- #Emulator that support android 4.2.3 mac install#
- #Emulator that support android 4.2.3 mac for android#
- #Emulator that support android 4.2.3 mac download#
- #Emulator that support android 4.2.3 mac mac#
These are some of the open-source projects using (or used) Android Emulator Runner: You can get it running much faster on self-hosted Linux runners but only if the underlying instances support KVM (which most don't).įor a longer answer please refer to this issue. The short answer is yes but on Github-hosted Linux runners it's expected to be a much worse experience (on some newer API levels it might not work at all) than running it on macOS. gradlew connectedCheckĭefault emulator-options: -no-window -gpu swiftshader_indirect -no-snapshot -noaudio -no-boot-anim. to run Android instrumented tests on the emulator.
#Emulator that support android 4.2.3 mac download#
android sub-directory within your repository.Ĭhannel to download the SDK components from - stable, beta, dev, canaryĬustom script to run - e.g. 6061023 for emulator v29.3.0.0.Ī custom working directory - e.g./android if your root Gradle project is under the. Note that this is true by default as Github-hosted Linux runners do not support hardware acceleration.īuild number of a specific version of the emulator binary to use e.g. Whether to disable hardware acceleration on Linux machines - true or false. Whether to disable spellchecker - true or false. Whether to disable animations - true or false. no-window -no-snapshot -camera-back emulated. Whether to force create the AVD by overwriting an existing AVD with the same name as avd-name - true or false.Ĭommand-line options used when launching the emulator (replacing all default options) - e.g. path/to/sdcard, or 1000M.Ĭustom AVD name used for creating the Android Virtual Device. Path to the SD card image for this AVD or the size of a new SD card image to create for this AVD, in KB or MB, denoted with K or M. Size of RAM to use for this AVD, in KB or MB, denoted with K or M. Number of cores to use for the emulator ( hw.cpu.ncore in config.ini).

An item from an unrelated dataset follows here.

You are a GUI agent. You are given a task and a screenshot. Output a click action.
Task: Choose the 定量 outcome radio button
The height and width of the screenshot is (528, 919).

For a list of all profiles available, run avdmanager list and refer to the results under "Available Android Virtual Devices".

Hardware profile used for creating the AVD - e.g. arm64-v8a images require Android 4.2+ and are limited to fewer API levels (e.g. Note that x86_64 image is only available for API 21+. Target of the system image - default, google_apis or playstore.ĬPU architecture of the system image - x86, x86_64 or arm64-v8a.
#Emulator that support android 4.2.3 mac for android#
23 for Android Marshmallow, 29 for Android 10. Script: echo "Generated AVD snapshot for caching."Įmulator-options: -no-snapshot-save -no-window -gpu swiftshader_indirect -noaudio -no-boot-anim -camera-back noneĪPI level of the platform system image - e.g. If: -hit != 'true'Įmulator-options: -no-window -gpu swiftshader_indirect -noaudio -no-boot-anim -camera-back none name: create AVD and generate snapshot for caching macos-latest or macos-10.15 to take advantage of hardware accleration support provided by HAXM.Ī workflow that uses android-emulator-runner to run your instrumented tests on API 29: It is recommended to run this action on a macOS VM, e.g.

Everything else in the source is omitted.